WHAT THE TASK REQUIRES:
Write out the full listing exactly.

EXTRACTED DATA:
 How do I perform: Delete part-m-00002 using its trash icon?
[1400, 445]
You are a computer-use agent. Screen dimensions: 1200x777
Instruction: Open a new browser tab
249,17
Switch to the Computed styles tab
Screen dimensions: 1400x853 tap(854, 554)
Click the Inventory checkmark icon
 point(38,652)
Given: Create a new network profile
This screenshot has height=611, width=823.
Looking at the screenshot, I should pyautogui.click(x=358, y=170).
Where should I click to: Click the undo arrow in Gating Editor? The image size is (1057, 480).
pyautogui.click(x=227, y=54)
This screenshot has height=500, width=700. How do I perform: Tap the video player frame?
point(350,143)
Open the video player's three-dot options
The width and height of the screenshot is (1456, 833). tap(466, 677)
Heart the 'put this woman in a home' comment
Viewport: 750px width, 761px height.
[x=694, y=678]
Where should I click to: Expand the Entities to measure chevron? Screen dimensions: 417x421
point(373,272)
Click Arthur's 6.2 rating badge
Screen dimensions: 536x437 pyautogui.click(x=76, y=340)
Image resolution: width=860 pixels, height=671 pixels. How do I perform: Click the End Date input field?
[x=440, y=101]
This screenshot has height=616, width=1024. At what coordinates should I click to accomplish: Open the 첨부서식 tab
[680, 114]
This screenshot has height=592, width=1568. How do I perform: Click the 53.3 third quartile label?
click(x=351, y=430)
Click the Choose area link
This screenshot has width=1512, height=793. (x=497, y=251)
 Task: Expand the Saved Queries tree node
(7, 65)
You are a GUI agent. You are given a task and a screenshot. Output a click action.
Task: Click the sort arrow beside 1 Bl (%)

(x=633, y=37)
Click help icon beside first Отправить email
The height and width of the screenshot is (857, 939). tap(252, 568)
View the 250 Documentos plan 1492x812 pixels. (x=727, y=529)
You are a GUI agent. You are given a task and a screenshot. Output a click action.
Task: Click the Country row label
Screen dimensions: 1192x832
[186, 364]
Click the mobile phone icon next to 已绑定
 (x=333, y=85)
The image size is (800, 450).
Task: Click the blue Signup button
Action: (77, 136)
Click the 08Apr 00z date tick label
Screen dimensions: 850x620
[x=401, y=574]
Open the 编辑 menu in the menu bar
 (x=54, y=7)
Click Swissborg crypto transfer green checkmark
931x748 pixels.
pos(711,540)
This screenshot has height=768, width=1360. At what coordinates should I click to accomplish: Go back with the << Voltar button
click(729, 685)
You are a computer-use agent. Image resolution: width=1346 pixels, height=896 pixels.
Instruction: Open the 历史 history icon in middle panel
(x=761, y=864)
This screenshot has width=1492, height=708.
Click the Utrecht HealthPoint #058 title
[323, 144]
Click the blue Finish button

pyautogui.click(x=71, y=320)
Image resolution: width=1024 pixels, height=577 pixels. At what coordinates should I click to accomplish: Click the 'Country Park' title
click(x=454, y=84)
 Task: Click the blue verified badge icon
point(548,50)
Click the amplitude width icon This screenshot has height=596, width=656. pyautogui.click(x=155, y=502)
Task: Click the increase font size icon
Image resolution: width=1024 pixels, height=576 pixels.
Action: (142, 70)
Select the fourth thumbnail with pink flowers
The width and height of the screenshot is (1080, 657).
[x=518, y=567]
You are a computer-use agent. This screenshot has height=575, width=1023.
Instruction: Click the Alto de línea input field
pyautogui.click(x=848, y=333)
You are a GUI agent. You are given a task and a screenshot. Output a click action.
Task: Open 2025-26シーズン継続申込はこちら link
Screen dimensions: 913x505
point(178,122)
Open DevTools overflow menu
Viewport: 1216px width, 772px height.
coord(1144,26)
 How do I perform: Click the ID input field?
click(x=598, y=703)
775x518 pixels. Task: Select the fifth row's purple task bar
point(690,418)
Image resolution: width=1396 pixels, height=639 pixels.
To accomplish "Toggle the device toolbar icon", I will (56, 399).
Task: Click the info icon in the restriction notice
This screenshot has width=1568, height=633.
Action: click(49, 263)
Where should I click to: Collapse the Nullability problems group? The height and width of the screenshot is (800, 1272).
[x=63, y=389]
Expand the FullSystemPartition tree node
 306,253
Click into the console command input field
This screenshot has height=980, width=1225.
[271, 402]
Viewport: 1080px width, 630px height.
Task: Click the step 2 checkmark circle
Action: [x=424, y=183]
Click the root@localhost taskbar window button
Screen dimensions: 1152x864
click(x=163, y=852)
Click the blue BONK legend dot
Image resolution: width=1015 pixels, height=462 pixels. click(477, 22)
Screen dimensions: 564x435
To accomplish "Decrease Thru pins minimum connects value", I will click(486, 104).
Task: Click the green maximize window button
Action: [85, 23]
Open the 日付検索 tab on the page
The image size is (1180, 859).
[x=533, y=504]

RESULT OF THIS EXERCISE:
 How do I perform: Delete part-m-00002 using its trash icon?
[1400, 445]
You are a computer-use agent. Screen dimensions: 1200x777
Instruction: Open a new browser tab
249,17
Switch to the Computed styles tab
Screen dimensions: 1400x853 tap(854, 554)
Click the Inventory checkmark icon
 point(38,652)
Given: Create a new network profile
This screenshot has height=611, width=823.
Looking at the screenshot, I should pyautogui.click(x=358, y=170).
Where should I click to: Click the undo arrow in Gating Editor? The image size is (1057, 480).
pyautogui.click(x=227, y=54)
This screenshot has height=500, width=700. How do I perform: Tap the video player frame?
point(350,143)
Open the video player's three-dot options
The width and height of the screenshot is (1456, 833). tap(466, 677)
Heart the 'put this woman in a home' comment
Viewport: 750px width, 761px height.
[x=694, y=678]
Where should I click to: Expand the Entities to measure chevron? Screen dimensions: 417x421
point(373,272)
Click Arthur's 6.2 rating badge
Screen dimensions: 536x437 pyautogui.click(x=76, y=340)
Image resolution: width=860 pixels, height=671 pixels. How do I perform: Click the End Date input field?
[x=440, y=101]
This screenshot has height=616, width=1024. At what coordinates should I click to accomplish: Open the 첨부서식 tab
[680, 114]
This screenshot has height=592, width=1568. How do I perform: Click the 53.3 third quartile label?
click(x=351, y=430)
Click the Choose area link
This screenshot has width=1512, height=793. (x=497, y=251)
 Task: Expand the Saved Queries tree node
(7, 65)
You are a GUI agent. You are given a task and a screenshot. Output a click action.
Task: Click the sort arrow beside 1 Bl (%)

(x=633, y=37)
Click help icon beside first Отправить email
The height and width of the screenshot is (857, 939). tap(252, 568)
View the 250 Documentos plan 1492x812 pixels. (x=727, y=529)
You are a GUI agent. You are given a task and a screenshot. Output a click action.
Task: Click the Country row label
Screen dimensions: 1192x832
[186, 364]
Click the mobile phone icon next to 已绑定
 (x=333, y=85)
The image size is (800, 450).
Task: Click the blue Signup button
Action: (77, 136)
Click the 08Apr 00z date tick label
Screen dimensions: 850x620
[x=401, y=574]
Open the 编辑 menu in the menu bar
 (x=54, y=7)
Click Swissborg crypto transfer green checkmark
931x748 pixels.
pos(711,540)
This screenshot has height=768, width=1360. At what coordinates should I click to accomplish: Go back with the << Voltar button
click(729, 685)
You are a computer-use agent. Image resolution: width=1346 pixels, height=896 pixels.
Instruction: Open the 历史 history icon in middle panel
(x=761, y=864)
This screenshot has width=1492, height=708.
Click the Utrecht HealthPoint #058 title
[323, 144]
Click the blue Finish button

pyautogui.click(x=71, y=320)
Image resolution: width=1024 pixels, height=577 pixels. At what coordinates should I click to accomplish: Click the 'Country Park' title
click(x=454, y=84)
 Task: Click the blue verified badge icon
point(548,50)
Click the amplitude width icon This screenshot has height=596, width=656. pyautogui.click(x=155, y=502)
Task: Click the increase font size icon
Image resolution: width=1024 pixels, height=576 pixels.
Action: (142, 70)
Select the fourth thumbnail with pink flowers
The width and height of the screenshot is (1080, 657).
[x=518, y=567]
You are a computer-use agent. This screenshot has height=575, width=1023.
Instruction: Click the Alto de línea input field
pyautogui.click(x=848, y=333)
You are a GUI agent. You are given a task and a screenshot. Output a click action.
Task: Open 2025-26シーズン継続申込はこちら link
Screen dimensions: 913x505
point(178,122)
Open DevTools overflow menu
Viewport: 1216px width, 772px height.
coord(1144,26)
 How do I perform: Click the ID input field?
click(x=598, y=703)
775x518 pixels. Task: Select the fifth row's purple task bar
point(690,418)
Image resolution: width=1396 pixels, height=639 pixels.
To accomplish "Toggle the device toolbar icon", I will (56, 399).
Task: Click the info icon in the restriction notice
This screenshot has width=1568, height=633.
Action: click(49, 263)
Where should I click to: Collapse the Nullability problems group? The height and width of the screenshot is (800, 1272).
[x=63, y=389]
Expand the FullSystemPartition tree node
 306,253
Click into the console command input field
This screenshot has height=980, width=1225.
[271, 402]
Viewport: 1080px width, 630px height.
Task: Click the step 2 checkmark circle
Action: [x=424, y=183]
Click the root@localhost taskbar window button
Screen dimensions: 1152x864
click(x=163, y=852)
Click the blue BONK legend dot
Image resolution: width=1015 pixels, height=462 pixels. click(477, 22)
Screen dimensions: 564x435
To accomplish "Decrease Thru pins minimum connects value", I will click(486, 104).
Task: Click the green maximize window button
Action: [85, 23]
Open the 日付検索 tab on the page
The image size is (1180, 859).
[x=533, y=504]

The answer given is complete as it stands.